Suri is a film-maker who 20 years ago gave us a tremendous personal essay movie I for India, and this is her fiction-feature debut, which reportedly started as a documentary project inspired by public demonstrations about the gang-rape and murder of Jyoti Singh. It centres on the Indian convention of “compassionate appointment”: the dependent widow of a public official can apply for the same job. Goswami plays Santosh, whose cop husband was killed in a riot; there are dark mutterings about the unknown culprit’s Muslim identity. With no children and no money, she successfully applies for her late husband’s position and finds herself in the thick of a controversial case: the body of a young Dalit girl, raped and murdered, has been found in a village well – and the community is in uproar about the police’s obvious caste prejudice in failing to do anything.
Battle-hardened senior inspector Geeta Sharma (a superbly intimidating Rajwar) takes over the case to calm the media, and she likes the look of this new constable Santosh. Goswami shows how Santosh is smart and industrious, yet biddable, and she can deal with the problem that male officers are too fastidious to handle: a female corpse. Even before Sharma’s dubious mentorship, Santosh has shown herself a natural at the job, which often involves morality-police-type harassing of young couples on the street; she grins with secret pleasure at getting a bribe, which she then has to surrender, in a neat twist of natural justice. Despite her obvious high-mindedness, Santosh is in fact far from averse to the arts of menacing, bullying, lying and torturing suspects in a world where getting the exact culprit isn’t as important as brutally punishing someone to deter others.

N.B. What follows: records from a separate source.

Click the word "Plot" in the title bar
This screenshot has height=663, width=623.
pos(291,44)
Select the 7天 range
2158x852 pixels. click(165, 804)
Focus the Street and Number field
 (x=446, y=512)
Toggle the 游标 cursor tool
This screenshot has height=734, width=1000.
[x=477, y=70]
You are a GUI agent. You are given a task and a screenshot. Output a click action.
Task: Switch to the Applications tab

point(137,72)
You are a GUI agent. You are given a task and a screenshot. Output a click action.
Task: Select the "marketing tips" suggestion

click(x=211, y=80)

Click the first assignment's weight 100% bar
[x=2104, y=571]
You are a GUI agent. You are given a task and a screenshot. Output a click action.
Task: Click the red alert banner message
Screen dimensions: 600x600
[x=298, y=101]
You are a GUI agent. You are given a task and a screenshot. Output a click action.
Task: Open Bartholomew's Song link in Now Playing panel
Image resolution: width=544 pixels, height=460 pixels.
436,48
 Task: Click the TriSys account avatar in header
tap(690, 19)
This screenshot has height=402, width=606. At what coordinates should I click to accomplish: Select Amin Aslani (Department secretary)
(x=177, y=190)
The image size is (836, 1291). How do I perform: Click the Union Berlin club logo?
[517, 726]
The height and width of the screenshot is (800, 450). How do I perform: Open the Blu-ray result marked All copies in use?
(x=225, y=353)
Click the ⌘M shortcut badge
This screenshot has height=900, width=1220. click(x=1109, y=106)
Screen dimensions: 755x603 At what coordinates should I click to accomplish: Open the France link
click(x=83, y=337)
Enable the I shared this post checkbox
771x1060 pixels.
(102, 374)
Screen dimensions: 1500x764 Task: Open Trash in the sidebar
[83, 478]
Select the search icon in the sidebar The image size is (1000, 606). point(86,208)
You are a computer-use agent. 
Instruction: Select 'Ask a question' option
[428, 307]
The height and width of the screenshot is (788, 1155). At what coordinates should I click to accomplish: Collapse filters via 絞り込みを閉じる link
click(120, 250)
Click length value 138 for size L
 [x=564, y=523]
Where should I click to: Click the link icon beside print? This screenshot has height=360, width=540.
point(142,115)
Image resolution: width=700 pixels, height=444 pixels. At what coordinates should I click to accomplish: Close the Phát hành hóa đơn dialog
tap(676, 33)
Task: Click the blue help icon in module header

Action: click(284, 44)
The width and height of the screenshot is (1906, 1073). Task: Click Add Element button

In some complex, dysfunctional way that she herself doesn’t understand, Santosh is on a personal mission to get closure or revenge for her husband. Goswami lets us see her quiet pride and even suppressed euphoria in her uniform: as a woman she has been a second-class citizen all her life and now, though naturally subordinate to the arrogant and lax male officers, her uniform lets her walk the streets in a new confident way. What had her relationship with her husband been like? It was a “love marriage”, she says, and it happened in the face of opposition from his family who resented the paltry dowry. But does she now love her husband most for his absence, his sacrifice, for re-creating her as Santosh the cop, the detective, the avenger? It’s a tough, sinewy, satisfying film.
• Santosh is in UK and Irish cinemas from 21 March.